The best, (and cheapest,) way to do this is to check for sales in the bulk bins section at your local grocery or natural food store. I always find great deals on everything from black beans to rice, quinoa and millet. Store these in airtight containers in your pantry.

Favorites:

Some awesome options are black beans, kidney beans, butter beans, quinoa, oats, rice, and millet.

Notes:

Quinoa isn’t actually a grain, it’s a seed called a pseudo-grain, so it’s very high in protein and fiber.

If you’re on a gluten free diet, stay away from wheat, barley and rye.

(Note from Petite: The effects of millet on celiac patients have been inconclusive in studies, so if you are sensitive to gluten, please take caution if eating millet.)

 

#2 Store nuts and seeds

You’re going to need adequate protein, calories and Omega 3 fats so you’ll need to store additional items such as nuts and seeds. Because of their high oil content, they can spoil faster than grains and beans. Pack in airtight containers, dry, or roast nuts for longer storage. If stored properly, they can last several months in a cool pantry or up to a year if refrigerated.

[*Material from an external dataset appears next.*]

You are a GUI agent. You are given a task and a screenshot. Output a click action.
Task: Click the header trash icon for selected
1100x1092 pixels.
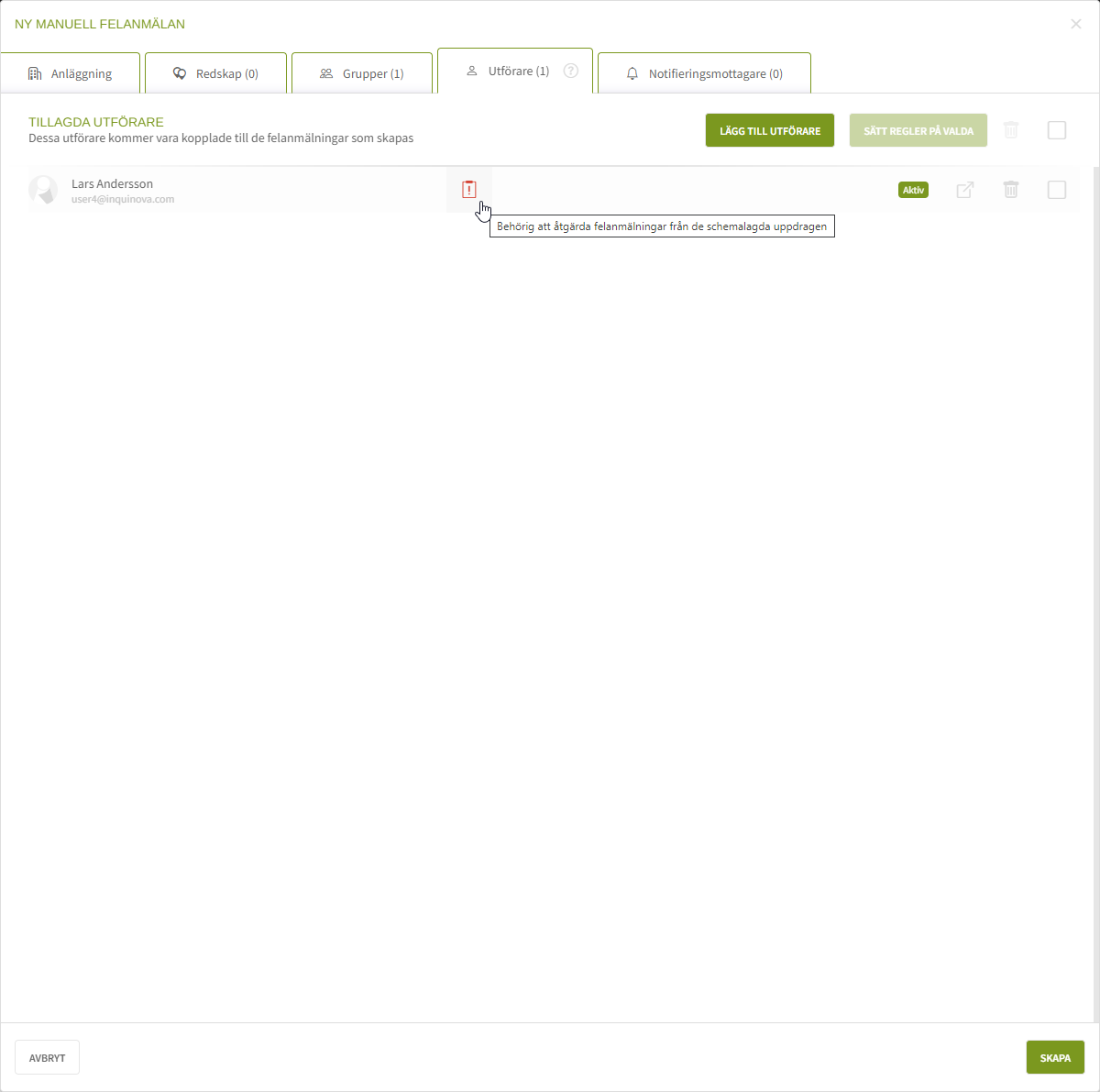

UC Davis has a great article about nuts.

Favorites:

Seeds: Hemp seeds, sunflower seeds, chia seeds, flax seeds, pumpkin seeds

Nuts: Cashews, walnuts, pecans, pine nuts, almonds

 

#3 Add a source of Vitamin B12. Vitamin B6 can be found in turnip greens, spinach and bell peppers, but we also need B12, not found as readily in plant foods.

I suggest focusing on this whether you’re an omnivore or herbivore.

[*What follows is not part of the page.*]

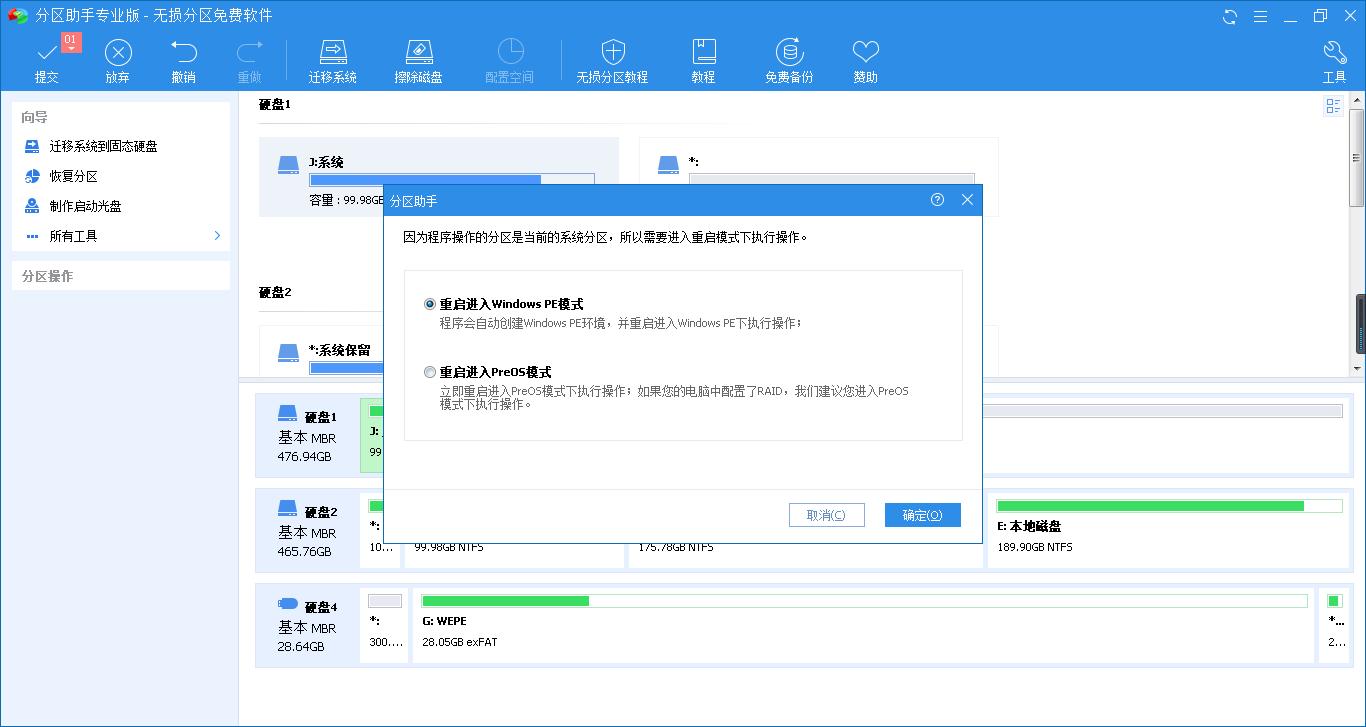Open the hamburger main menu
The height and width of the screenshot is (727, 1366).
[1261, 16]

One delicious source is nutritional yeast. Be sure to calculate three tablespoons per day, depending on how long you’re preparing for. Additional options include B-complex supplements or brewer’s yeast.

Nutritional yeast can be found in the bulk bins at natural food stores. It’s grown by growing yeast on molasses. The molasses is then heated to kill the yeast and harvested. What’s left is a flaky substance that has a pleasant cheese-like flavor. It has 8 grams of protein in two tablespoons.

(Note from Petite: Anyone with gluten sensitivities should avoid brewer’s yeast.  However, there are gluten-free forms of nutritional yeast available.)

 

# 4 Grow a garden (and sprout) a variety of plants

Be prepared to grow a garden and sprouts in order to have a variety of vitamins. Did you know many plants are a great source of highly absorbable protein, fiber, calcium, vitamins, nutrients, minerals and antioxidants?

Sprouting is another great way to unlock the vitamins and minerals in seeds. “The process of germination not only produces vitamin C, but also changes the composition of grains and seeds in numerous beneficial ways. Sprouting increases vitamin B content, especially B2, B5, and B6. Carotene increases dramatically-sometimes even eightfold.” Sally Fallon, Nourishing Traditions, pg 112 http://www.westonaprice.org/book-reviews/nourishing-traditions-by-sally-fallon-and-mary-enig/

Sprout people is a great source for sprouting information and tools!

In these charts from one of my cookbooks, Plant-Protein Power, you can see some plant-based sources of calcium! Having a variety is key.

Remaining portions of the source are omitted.